Колтунов рассеянно посмотрел на Канторовича и ответил, протирая очки:
— Н-не думаю…
Пух с тополей летит по городу.
Утром за чаем мать робко спросила Руву:
— Ну, Рува, ну, что же это будет, ну?
Воробейчик сердито отодвинул чашку с голубыми китайцами и встал.
— Я знаю? — пожал он плечами.
Разговор этот был ему неприятен. Он начал искать кепку.
— Ты перешел в седьмую группу, Рува… — говорила мать умоляюще. — Ты уже большой, ты уже не маленький. Что же будет? Пойди к отцу или брату Соломону, надо же. Или, хочешь, я тебя в фотографию устрою? Это хорошее, выгодное дело. Сейчас все хотят иметь портреты.
— Мама!
— Или нет? Ну, хорошо, реши сам. Но когда же?
Воробейчик нашел кепку: она валялась за сундуком.

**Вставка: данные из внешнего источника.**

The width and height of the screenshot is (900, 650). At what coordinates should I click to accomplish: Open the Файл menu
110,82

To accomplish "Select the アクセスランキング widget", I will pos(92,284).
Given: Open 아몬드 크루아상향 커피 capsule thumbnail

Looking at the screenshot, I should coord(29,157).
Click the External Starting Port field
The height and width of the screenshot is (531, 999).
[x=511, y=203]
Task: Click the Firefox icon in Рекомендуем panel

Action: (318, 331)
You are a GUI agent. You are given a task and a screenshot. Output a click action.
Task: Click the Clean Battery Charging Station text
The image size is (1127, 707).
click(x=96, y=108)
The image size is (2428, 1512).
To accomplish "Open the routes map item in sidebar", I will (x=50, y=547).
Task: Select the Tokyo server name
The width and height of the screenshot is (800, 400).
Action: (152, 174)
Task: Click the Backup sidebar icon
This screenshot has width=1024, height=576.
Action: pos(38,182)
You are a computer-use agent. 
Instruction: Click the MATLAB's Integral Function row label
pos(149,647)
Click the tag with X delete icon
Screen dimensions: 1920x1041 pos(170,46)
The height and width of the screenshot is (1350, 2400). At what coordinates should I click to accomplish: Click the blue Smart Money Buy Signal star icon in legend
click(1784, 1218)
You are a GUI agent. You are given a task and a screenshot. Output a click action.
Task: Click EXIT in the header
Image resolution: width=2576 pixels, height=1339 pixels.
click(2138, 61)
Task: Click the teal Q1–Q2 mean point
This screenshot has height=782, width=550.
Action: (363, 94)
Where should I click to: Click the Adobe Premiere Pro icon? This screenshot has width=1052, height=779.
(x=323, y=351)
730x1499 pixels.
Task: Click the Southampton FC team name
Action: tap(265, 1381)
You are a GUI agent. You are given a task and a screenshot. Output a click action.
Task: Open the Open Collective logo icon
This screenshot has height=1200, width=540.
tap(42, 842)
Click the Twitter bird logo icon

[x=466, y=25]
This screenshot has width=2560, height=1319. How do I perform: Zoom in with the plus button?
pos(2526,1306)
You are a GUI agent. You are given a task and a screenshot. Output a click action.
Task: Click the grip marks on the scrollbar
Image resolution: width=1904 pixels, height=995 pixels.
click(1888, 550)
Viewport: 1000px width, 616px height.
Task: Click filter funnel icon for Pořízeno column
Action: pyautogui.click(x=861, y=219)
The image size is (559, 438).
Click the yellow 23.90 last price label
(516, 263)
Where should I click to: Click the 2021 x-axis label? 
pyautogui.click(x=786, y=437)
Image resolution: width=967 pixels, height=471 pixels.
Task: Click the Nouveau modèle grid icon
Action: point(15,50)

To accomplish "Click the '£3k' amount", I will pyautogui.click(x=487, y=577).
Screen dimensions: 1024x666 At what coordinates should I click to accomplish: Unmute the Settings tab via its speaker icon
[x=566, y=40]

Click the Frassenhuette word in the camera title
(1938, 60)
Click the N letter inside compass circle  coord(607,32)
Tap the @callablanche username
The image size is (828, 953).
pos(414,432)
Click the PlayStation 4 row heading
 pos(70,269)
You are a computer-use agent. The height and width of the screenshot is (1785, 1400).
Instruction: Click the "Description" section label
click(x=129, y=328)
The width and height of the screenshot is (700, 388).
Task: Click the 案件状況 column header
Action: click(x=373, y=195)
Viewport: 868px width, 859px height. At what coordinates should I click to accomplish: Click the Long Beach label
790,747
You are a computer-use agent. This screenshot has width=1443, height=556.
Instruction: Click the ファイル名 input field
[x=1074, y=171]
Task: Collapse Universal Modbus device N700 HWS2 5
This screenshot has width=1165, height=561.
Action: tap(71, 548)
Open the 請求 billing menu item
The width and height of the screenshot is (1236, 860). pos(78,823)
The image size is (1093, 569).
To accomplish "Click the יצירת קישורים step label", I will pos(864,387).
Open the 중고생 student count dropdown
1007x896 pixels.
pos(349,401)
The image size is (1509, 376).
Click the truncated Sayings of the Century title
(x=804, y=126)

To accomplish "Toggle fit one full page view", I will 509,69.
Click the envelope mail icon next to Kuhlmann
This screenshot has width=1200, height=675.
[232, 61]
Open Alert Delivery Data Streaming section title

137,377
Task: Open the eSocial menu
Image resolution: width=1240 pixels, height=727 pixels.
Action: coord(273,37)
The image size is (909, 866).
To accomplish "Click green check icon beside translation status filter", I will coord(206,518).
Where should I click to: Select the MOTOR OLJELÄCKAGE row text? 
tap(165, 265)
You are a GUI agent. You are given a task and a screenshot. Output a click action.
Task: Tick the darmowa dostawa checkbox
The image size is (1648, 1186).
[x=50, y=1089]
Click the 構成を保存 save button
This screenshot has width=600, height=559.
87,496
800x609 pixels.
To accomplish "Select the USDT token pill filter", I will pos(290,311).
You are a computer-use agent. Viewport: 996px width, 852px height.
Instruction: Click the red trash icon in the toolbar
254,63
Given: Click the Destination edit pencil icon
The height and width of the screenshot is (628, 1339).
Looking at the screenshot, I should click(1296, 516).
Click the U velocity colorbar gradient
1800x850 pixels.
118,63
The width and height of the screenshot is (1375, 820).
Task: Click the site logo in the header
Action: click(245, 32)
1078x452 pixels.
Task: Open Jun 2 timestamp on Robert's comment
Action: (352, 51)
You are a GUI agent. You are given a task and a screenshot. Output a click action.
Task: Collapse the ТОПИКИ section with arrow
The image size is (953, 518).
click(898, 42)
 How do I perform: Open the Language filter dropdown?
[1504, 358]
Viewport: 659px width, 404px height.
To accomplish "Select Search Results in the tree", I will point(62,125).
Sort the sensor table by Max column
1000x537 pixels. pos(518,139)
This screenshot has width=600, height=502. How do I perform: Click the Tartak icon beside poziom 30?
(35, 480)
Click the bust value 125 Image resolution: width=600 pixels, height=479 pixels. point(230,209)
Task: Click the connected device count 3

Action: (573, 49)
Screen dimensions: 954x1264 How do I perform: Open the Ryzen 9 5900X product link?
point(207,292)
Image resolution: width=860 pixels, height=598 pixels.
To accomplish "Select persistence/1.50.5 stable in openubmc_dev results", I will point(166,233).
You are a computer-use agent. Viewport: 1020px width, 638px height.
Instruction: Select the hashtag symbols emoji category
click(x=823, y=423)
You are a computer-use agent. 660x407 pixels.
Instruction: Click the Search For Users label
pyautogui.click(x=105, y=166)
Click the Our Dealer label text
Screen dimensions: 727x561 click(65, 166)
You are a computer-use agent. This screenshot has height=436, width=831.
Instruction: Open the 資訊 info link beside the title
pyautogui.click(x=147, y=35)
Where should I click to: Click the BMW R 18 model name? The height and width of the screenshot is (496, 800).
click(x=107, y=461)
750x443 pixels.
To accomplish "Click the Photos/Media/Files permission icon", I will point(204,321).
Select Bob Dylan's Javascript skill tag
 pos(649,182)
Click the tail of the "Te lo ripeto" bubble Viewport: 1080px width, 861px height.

— Фотография! — мрачно усмехнулся он. — Ах, мама, если бы вы знали, что у меня на душе!
Он открыл дверь. Пух метался над городом. Одна пушинка села на Рувкину кепку, другая, покрутившись по комнате, обессиленно упала на пыльный пол.
— Здесь не вырастет тополь, — покачал головой Рувка, — никогда! — Он растер пушинку ногою и вышел на улицу.
Мороженщик стоит на перекрестке. Баба над корзиной семечек — как наседка. Мальчик с коробочкой липких ирисок. В деревянной будке продают черный квас. Как изобильна жизнь!